Back in May Kammie Kayl wrote the official Sun article to go with JDS 2, it''s well worth looking at.

JDSboy 08/09/04 03:10:30 PM EDT

I agree with Greg:
>>JDS is even better then Solaris x86 and is much faster as
>>well.. Besides this a much better second release than >>MS Windows or OS/2 ever was...

Greg Kilgore 08/04/04 09:22:19 AM EDT

I don''t see what the issues that people are having.. I have installed JDS on at least 100 desktops, servers and laptops. I had very few failures (5). Those failures where most attributed to out dated hardware, or it needed the firmware (BIOS) to be updated to the most recent versions.

I also have installed this software on Virtual PC v5.1 (as this is last version before MS changed it). Not to mention I have installed on VMWare as well.

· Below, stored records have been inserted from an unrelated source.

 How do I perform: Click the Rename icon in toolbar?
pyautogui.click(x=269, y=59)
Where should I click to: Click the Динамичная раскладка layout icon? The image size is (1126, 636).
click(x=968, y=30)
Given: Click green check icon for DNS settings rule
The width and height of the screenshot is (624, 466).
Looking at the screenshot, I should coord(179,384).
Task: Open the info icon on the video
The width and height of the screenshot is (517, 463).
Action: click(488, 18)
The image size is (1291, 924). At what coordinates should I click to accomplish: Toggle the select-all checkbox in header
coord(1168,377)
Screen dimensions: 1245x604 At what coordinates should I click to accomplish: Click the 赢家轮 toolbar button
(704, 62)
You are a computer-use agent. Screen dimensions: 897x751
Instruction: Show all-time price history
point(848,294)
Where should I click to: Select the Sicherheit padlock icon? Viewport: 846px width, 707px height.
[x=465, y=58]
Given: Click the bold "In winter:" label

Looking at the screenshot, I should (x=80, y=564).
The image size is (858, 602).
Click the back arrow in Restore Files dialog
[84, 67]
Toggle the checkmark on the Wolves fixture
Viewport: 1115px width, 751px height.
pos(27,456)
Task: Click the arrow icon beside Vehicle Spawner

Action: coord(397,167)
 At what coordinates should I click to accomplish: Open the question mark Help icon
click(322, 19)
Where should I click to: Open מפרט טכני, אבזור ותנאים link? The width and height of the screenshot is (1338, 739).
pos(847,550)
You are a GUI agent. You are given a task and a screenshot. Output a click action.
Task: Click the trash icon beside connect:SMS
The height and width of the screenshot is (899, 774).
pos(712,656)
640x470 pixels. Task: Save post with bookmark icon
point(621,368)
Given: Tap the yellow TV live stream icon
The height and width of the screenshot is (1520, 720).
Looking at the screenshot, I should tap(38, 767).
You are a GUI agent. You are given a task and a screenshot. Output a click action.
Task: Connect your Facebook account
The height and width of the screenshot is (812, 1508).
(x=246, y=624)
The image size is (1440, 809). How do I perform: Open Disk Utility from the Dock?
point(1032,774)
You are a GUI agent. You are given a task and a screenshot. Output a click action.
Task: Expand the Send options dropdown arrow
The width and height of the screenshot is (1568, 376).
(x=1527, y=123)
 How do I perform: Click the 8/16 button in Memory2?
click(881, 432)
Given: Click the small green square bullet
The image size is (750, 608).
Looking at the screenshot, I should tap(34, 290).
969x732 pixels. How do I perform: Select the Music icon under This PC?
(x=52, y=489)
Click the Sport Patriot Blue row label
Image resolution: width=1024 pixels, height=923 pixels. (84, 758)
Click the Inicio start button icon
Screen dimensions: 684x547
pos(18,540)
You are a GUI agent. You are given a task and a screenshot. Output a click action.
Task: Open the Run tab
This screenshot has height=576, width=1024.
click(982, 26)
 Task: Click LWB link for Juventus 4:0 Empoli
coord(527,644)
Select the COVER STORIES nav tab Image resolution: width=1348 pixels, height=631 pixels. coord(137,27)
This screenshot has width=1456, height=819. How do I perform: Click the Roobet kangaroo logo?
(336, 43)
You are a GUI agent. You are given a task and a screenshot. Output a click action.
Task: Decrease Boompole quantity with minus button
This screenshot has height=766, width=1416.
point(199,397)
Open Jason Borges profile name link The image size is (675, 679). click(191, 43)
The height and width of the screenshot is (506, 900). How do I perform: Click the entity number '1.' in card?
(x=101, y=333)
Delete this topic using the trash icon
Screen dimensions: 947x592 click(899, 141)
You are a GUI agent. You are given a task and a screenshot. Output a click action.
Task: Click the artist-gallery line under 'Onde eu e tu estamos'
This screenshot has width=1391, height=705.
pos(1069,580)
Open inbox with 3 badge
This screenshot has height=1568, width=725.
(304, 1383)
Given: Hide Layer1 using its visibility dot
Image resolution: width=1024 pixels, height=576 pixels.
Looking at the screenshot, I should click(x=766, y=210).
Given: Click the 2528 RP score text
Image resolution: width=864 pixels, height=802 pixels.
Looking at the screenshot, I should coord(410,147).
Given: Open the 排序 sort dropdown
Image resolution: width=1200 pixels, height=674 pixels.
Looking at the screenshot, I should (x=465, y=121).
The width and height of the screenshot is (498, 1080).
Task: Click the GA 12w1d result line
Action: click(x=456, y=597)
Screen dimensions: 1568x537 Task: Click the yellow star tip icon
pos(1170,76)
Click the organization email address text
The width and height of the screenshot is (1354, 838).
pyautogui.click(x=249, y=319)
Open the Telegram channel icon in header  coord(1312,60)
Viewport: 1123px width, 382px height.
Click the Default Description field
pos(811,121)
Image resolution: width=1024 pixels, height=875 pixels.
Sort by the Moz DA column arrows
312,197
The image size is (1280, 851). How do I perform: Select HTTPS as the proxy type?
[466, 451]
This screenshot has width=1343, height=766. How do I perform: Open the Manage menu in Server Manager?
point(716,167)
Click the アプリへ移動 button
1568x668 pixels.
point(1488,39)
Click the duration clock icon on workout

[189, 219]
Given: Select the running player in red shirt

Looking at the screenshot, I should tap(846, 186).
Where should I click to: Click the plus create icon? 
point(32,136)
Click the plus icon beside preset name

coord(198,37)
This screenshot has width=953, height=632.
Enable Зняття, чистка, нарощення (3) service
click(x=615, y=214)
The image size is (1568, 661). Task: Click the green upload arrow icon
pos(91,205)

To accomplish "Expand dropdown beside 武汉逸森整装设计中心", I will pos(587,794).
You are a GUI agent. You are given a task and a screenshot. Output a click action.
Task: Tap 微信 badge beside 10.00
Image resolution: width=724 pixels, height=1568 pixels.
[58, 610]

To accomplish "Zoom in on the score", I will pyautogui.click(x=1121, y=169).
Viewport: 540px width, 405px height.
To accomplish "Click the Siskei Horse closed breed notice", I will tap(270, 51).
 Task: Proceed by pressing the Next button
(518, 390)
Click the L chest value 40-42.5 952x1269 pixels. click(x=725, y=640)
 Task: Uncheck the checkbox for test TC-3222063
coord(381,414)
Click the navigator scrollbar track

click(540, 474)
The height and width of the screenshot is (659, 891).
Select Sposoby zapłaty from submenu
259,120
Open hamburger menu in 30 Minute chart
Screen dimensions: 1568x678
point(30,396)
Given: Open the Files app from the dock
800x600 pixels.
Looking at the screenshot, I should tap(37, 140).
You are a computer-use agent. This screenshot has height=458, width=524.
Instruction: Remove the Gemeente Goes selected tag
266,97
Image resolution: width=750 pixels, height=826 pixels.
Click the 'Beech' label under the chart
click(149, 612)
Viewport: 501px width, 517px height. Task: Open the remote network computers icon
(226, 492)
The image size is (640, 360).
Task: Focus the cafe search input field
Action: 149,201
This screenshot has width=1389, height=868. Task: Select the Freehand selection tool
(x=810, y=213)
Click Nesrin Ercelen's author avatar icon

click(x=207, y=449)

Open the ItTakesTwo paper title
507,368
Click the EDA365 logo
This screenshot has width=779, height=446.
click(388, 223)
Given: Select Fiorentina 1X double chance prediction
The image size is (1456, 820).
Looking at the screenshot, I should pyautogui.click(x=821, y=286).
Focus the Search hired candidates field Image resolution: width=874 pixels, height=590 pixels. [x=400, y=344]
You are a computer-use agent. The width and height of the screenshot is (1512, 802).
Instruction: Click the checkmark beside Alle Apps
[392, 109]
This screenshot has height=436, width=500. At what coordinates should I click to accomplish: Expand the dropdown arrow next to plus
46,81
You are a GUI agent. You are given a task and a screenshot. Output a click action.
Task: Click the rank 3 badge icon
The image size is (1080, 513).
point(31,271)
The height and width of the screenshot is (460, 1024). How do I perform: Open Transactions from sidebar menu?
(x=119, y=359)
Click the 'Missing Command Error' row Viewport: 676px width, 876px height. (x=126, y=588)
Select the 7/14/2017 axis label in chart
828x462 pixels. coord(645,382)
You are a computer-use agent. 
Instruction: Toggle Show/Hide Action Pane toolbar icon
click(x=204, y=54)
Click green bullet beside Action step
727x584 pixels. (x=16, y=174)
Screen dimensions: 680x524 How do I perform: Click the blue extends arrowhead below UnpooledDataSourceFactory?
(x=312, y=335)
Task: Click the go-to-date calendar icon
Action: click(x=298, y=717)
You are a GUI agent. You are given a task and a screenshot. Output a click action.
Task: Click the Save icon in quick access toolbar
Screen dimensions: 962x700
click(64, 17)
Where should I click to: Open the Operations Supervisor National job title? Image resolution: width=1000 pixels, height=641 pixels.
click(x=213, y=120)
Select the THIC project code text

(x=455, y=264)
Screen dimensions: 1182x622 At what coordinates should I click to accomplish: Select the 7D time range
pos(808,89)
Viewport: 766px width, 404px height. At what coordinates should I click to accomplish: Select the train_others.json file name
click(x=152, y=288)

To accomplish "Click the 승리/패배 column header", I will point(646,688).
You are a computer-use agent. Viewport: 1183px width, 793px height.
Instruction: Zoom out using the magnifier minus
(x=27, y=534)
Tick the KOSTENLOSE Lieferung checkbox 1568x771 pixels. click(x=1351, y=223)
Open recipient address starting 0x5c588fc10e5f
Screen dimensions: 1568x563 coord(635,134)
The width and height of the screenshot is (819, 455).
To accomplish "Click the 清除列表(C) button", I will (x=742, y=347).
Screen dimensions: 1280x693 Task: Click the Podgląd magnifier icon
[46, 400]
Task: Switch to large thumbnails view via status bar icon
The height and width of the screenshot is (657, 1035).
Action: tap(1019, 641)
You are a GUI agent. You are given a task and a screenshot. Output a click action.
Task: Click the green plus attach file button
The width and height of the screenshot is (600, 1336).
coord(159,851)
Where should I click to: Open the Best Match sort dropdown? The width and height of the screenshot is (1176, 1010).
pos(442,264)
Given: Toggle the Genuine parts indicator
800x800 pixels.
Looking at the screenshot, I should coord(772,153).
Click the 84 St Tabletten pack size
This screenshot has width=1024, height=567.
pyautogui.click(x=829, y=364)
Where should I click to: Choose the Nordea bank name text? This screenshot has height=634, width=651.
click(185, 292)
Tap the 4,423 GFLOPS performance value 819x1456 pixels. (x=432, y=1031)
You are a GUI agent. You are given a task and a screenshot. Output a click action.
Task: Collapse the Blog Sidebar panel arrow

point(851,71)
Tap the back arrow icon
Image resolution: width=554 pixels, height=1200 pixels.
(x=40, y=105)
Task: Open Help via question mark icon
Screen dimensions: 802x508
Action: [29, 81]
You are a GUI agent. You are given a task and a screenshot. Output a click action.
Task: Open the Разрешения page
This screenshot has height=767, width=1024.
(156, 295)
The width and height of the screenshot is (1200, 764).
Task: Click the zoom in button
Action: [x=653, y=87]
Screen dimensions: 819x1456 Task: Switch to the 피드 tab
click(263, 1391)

So all these negative comments are really baffling to me. JDS is even better then Solaris x86 and is much faster as well.. Besides this a much better second release than MS Windows or OS/2 ever was...

Sam Hahn 08/04/04 07:31:08 AM EDT

The appearance of "Java" in "JDS" slapped on this ... package ... is enough for me to know that this is all positioning without substance.

Though I did not try for days to fix the problems, I was unsuccessful in my 2 attempts to install "JDS" in VirtualPC, using reasonable resource settings. (However, Xandros, Lycoris, Lindows all installed with no problems in VirtualPC.)

Sun needs to focus on being a good Linux server company, take their Solaris experience into that base, and leverage their strengths in the server room. If you''re doing a good job at this, *THEN* try something new. Else, you''ll dig too fast into that cash reserve.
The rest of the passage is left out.